▼▼▼

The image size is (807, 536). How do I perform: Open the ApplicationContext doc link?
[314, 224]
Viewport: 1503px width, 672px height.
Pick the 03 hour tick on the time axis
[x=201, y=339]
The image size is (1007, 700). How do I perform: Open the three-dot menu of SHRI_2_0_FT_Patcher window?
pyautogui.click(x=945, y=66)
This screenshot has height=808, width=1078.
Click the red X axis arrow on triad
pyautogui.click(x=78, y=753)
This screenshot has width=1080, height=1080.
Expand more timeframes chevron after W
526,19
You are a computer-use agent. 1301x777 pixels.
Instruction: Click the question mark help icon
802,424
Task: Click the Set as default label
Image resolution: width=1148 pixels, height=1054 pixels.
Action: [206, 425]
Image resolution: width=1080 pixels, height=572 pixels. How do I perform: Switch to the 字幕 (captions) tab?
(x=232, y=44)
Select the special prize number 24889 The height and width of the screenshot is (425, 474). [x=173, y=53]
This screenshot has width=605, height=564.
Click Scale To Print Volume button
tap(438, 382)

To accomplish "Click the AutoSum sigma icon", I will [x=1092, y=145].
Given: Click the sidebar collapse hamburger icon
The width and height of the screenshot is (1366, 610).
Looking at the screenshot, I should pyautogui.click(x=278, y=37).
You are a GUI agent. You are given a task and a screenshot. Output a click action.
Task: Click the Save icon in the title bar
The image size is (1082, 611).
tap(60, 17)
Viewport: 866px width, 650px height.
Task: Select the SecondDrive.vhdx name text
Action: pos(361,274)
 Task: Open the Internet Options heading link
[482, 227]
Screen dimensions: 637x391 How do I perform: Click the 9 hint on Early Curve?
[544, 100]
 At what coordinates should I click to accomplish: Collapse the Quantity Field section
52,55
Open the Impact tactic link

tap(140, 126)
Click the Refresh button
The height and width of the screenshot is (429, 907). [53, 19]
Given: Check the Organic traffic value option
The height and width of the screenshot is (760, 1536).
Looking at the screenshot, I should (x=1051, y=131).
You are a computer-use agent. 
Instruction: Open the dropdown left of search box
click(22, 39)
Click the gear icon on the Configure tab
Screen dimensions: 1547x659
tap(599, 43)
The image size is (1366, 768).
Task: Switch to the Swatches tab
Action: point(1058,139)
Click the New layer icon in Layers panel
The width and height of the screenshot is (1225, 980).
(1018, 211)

▲▲▲

Exercise instructions:
Provide an exact reproduction of all the entries shown above.

Response to this task:
The image size is (807, 536). How do I perform: Open the ApplicationContext doc link?
[314, 224]
Viewport: 1503px width, 672px height.
Pick the 03 hour tick on the time axis
[x=201, y=339]
The image size is (1007, 700). How do I perform: Open the three-dot menu of SHRI_2_0_FT_Patcher window?
pyautogui.click(x=945, y=66)
This screenshot has height=808, width=1078.
Click the red X axis arrow on triad
pyautogui.click(x=78, y=753)
This screenshot has width=1080, height=1080.
Expand more timeframes chevron after W
526,19
You are a computer-use agent. 1301x777 pixels.
Instruction: Click the question mark help icon
802,424
Task: Click the Set as default label
Image resolution: width=1148 pixels, height=1054 pixels.
Action: [206, 425]
Image resolution: width=1080 pixels, height=572 pixels. How do I perform: Switch to the 字幕 (captions) tab?
(x=232, y=44)
Select the special prize number 24889 The height and width of the screenshot is (425, 474). [x=173, y=53]
This screenshot has width=605, height=564.
Click Scale To Print Volume button
tap(438, 382)

To accomplish "Click the AutoSum sigma icon", I will [x=1092, y=145].
Given: Click the sidebar collapse hamburger icon
The width and height of the screenshot is (1366, 610).
Looking at the screenshot, I should pyautogui.click(x=278, y=37).
You are a GUI agent. You are given a task and a screenshot. Output a click action.
Task: Click the Save icon in the title bar
The image size is (1082, 611).
tap(60, 17)
Viewport: 866px width, 650px height.
Task: Select the SecondDrive.vhdx name text
Action: pos(361,274)
 Task: Open the Internet Options heading link
[482, 227]
Screen dimensions: 637x391 How do I perform: Click the 9 hint on Early Curve?
[544, 100]
 At what coordinates should I click to accomplish: Collapse the Quantity Field section
52,55
Open the Impact tactic link

tap(140, 126)
Click the Refresh button
The height and width of the screenshot is (429, 907). [53, 19]
Given: Check the Organic traffic value option
The height and width of the screenshot is (760, 1536).
Looking at the screenshot, I should (x=1051, y=131).
You are a computer-use agent. 
Instruction: Open the dropdown left of search box
click(22, 39)
Click the gear icon on the Configure tab
Screen dimensions: 1547x659
tap(599, 43)
The image size is (1366, 768).
Task: Switch to the Swatches tab
Action: point(1058,139)
Click the New layer icon in Layers panel
The width and height of the screenshot is (1225, 980).
(1018, 211)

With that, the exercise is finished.